Table of Contents

PHP RFC: Define proper semantics for range() function

Introduction

PHP's standard library implements the range() function, which generates an array of values going from a $start value to an $end value. By default values are generated by using a step of 1 but this behaviour can be changed by passing the $step parameter. In principle, the range() function only works with integer, float, and string $start and $end values, but in reality this is not the case.

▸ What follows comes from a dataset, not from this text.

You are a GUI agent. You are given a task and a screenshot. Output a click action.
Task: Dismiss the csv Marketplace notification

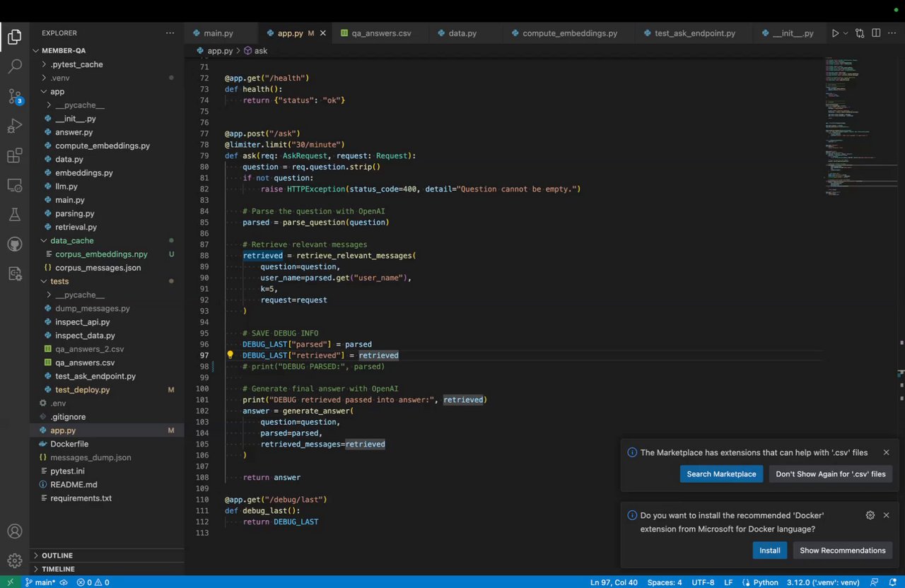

Moreover, even within those expected types the behaviour can be quite strange.

Current Behaviour of range()

The current behaviour is quite complex, and it might be easier to just read the implementation, but it roughly goes as follows:

First, check if the $step argument is negative; if it is multiply by -1.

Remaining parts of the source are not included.